▶ **READING PASSAGE**
-=-=-

First the good news. Buildings are becoming more energy efficient. Average energy use per m2 has reduced by an impressive 25 per cent in the last 20 years1. Now the bad news. In that same period, total constructed space worldwide has increased by an astonishing 65 per cent, reaching 245 billion m2 2.
In fact, the global built environment has been growing at such a rapid pace that if every storey of every building were to sit on its own plot of land, it would now occupy space equivalent to the entire United Kingdom.
The energy efficiency gains we have seen in the past two decades are to be celebrated. They have been achieved primarily through more thermally efficient building materials and techniques and wider enforcement of building codes.
But efficiency improvements are simply not keeping pace with growth – nowhere near – and that’s a big problem. During their operational phase buildings account for around 28 per cent of total carbon dioxide emissions3.
Ensuring that future construction complies with the highest standards of thermal efficiency is, of course, vital, but that alone will not deliver the improvements required to meet climate goals.
In developed economies, for example, eighty per cent of the buildings that will be standing in 2050 have already been built4, meaning that policymakers have to get to grips with the challenge of making the existing global building stock fit for the future.
Improving energy efficiency – for example by meeting Passivhaus standards - will be crucial if we are to avoid locking in energy demand and emissions over the longer term.
Unfortunately, progress has been slowing with energy use per m2 decreasing by only 0.5-1% per annum since 2010, while direct emissions from buildings grew 5% between 2010 and 20195.
We are demanding more and more from our buildings’ energy systems; heating space and water and powering countless appliances and devices. And as heatwaves become more frequent and intense, the demand for air conditioning grows.
It’s true that the carbon intensity of buildings will decline as the global energy system transitions to renewables, but we cannot sit around for decades waiting for that process to complete. In any case, transferring the job of heating space and water from fossil fuels to the grid without also addressing energy efficiency would place a heavy burden on the system and incur significant cost to boot.
Electricity consumption in buildings already represents around 55% of global electricity consumption6, and the transition of other sectors such as transport to electrification will place further strain on the system.
It is clear that the transition to renewable energy must go hand in hand with improving the energy efficiency of the global building stock. Together, energy transition and energy efficiency can deliver a 90% reduction in world’s energy-related carbon emissions7.

-=-=-

▶ **RECORD EXCERPTS**
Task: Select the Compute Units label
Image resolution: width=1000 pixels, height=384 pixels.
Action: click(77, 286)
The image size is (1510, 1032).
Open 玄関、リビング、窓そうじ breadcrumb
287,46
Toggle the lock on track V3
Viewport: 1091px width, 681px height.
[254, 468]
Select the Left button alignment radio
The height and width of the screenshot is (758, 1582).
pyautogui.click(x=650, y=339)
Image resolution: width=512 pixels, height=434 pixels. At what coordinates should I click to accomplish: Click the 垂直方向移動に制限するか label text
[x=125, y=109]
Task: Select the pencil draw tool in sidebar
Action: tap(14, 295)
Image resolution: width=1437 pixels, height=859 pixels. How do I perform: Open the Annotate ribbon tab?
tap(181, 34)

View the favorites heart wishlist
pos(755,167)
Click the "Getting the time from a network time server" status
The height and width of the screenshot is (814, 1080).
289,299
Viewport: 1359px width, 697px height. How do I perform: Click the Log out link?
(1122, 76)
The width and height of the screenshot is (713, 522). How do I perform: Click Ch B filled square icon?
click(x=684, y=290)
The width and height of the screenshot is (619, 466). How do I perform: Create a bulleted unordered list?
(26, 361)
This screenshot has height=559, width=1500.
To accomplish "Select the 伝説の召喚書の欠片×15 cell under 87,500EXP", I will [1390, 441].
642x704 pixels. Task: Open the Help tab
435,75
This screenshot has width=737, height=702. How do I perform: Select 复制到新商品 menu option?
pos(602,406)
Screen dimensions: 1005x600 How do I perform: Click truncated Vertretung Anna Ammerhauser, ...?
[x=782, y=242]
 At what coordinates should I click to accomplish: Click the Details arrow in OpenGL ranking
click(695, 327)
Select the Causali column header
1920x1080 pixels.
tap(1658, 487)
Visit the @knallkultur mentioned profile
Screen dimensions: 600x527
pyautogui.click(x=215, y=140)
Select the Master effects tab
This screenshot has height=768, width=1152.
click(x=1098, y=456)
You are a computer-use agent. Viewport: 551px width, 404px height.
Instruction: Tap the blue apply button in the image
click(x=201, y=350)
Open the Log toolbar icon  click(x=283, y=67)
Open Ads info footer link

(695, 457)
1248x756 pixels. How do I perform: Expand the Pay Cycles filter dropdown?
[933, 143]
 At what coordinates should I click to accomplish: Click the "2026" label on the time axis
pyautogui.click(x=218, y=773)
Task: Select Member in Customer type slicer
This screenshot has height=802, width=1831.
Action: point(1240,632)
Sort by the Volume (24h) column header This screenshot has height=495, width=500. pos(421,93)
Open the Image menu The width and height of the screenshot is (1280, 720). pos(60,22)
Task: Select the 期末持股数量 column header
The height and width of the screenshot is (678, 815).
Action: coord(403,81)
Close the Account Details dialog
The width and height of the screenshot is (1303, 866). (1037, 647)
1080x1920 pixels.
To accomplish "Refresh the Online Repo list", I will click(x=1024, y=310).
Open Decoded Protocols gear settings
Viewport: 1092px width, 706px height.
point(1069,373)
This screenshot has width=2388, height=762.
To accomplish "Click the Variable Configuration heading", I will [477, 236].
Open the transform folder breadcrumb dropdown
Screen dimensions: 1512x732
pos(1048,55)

-=-=-

▶ **PROMPT 1**
Print the passage of the building energy article starting with "Ensuring that future" and going on through "meet climate goals.".
▶ **PROMPT 2**
According to the building energy article, why will high thermal standards for future construction not be enough on their own to meet climate goals? Answer in one to three sentences.
▶ **PROMPT 3**
Pick up the building energy article after its last sentence and continue it.

▶ **REPLY 1**
Ensuring that future construction complies with the highest standards of thermal efficiency is, of course, vital, but that alone will not deliver the improvements required to meet climate goals.

▶ **REPLY 2**
In developed economies, eighty per cent of the buildings that will be standing in 2050 have already been built. Because of this, policymakers must also make the existing global building stock fit for the future.

▶ **REPLY 3**
The solution is simple to articulate, but hard to implement. There needs to be a concerted global effort to retrofit mature buildings.
According to the IEA, average annual energy retrofit rates in buildings are currently less than one per cent in most major markets8, which is well below the level required to achieve sustainability objectives. Annual renovation rates globally need to reach four per cent by 2050 to decarbonise the existing building stock9.
Retrofits are most effective at reducing demand and emissions when improvements are made to the building envelope, for example, adding insulation and improving glazing. Other measures include a shift to heat pumps or heat solutions based on renewable resources, and digital energy management, though it should be noted that without high levels of thermal performance these measures will be not be efficient.
This type of deep retrofit is disruptive, and the payback can take years. But the prize is big. According to one recent paper10 a fully integrated system retrofit can deliver energy savings of 84 per cent.
Innovative solutions have an important role to play in minimising the disruption of retrofit. Interesting examples are beginning to emerge, for example overcladding systems which have been manufactured offsite being used for housing development retrofits. Advanced insulation materials can also minimise disruption in certain instances, as their thinner profile can be used without requiring major structural rework.
Unfortunately, energy efficiency investment has been stagnant in recent years and it is expected to show a decrease due to the pandemic11. If investment does not keep pace with construction activity the overall efficiency of the global building stock may not be sufficient to meet the Paris goals by 2050.
A number of policy, financial and behaviour change levers are needed to deliver the renovation rate needed to reduce energy demand and help meet our carbon targets. These include tighter regulations for energy efficiency; stronger retrofit standards; training and upskilling the workforce; a financial sector willing to lend for energy efficiency projects; energy prices for renewables set within a level playing field; and supportive legal, financial and business environments.
Grants for building improvements are available in many markets, but these tend to be ad hoc, small-scale and carry significant risks, with insufficient attention paid to the choice of materials and workmanship.
A much more ambitious and coherent approach is required if we are to make our homes, public buildings and workplaces fit for the future. We need ambitious minimum energy performance standards for both new build and renovations, improvements to energy performance certification, and financial incentives and technical assistance for larger projects.
Improving the thermal efficiency of building stock also has the potential to contribute to solving fuel poverty, a problem that will accelerate without intervention12.
Most importantly, buildings must be recognised as an integral part of the global energy system and central to an economically viable decarbonised future.